### WHAT IS EXPECTED
From the records below, transcribe exactly the lines that begin at the line with "compra? (1131, 79)" and end at the line with "Я согласен на (63, 2360)", both included.

### DATASET EXCERPTS
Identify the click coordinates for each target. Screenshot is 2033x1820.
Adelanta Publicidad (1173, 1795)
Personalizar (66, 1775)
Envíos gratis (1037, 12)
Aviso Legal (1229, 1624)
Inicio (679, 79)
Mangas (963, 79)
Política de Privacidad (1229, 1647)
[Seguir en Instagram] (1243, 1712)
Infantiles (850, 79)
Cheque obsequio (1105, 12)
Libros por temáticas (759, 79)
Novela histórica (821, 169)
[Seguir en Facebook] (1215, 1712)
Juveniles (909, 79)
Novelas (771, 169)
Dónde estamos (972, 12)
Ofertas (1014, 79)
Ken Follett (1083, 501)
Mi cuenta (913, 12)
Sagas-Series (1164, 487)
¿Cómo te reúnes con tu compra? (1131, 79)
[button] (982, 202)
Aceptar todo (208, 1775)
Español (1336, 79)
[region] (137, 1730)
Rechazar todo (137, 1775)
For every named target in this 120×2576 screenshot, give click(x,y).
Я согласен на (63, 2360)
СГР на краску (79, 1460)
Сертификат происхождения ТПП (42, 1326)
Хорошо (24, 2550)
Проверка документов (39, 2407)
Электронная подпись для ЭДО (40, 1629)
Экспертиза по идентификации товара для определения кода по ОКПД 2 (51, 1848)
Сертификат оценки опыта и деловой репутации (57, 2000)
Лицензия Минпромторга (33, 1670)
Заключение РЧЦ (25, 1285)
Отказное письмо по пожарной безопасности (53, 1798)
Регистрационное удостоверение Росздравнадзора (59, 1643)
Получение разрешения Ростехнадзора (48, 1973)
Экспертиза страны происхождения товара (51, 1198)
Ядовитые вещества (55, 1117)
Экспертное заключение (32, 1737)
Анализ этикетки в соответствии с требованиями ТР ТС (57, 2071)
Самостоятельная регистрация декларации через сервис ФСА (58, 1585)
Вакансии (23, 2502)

### ANSWER AREA
¿Cómo te reúnes con tu compra? (1131, 79)
[button] (982, 202)
Aceptar todo (208, 1775)
Español (1336, 79)
[region] (137, 1730)
Rechazar todo (137, 1775)
For every named target in this 120×2576 screenshot, give click(x,y).
Я согласен на (63, 2360)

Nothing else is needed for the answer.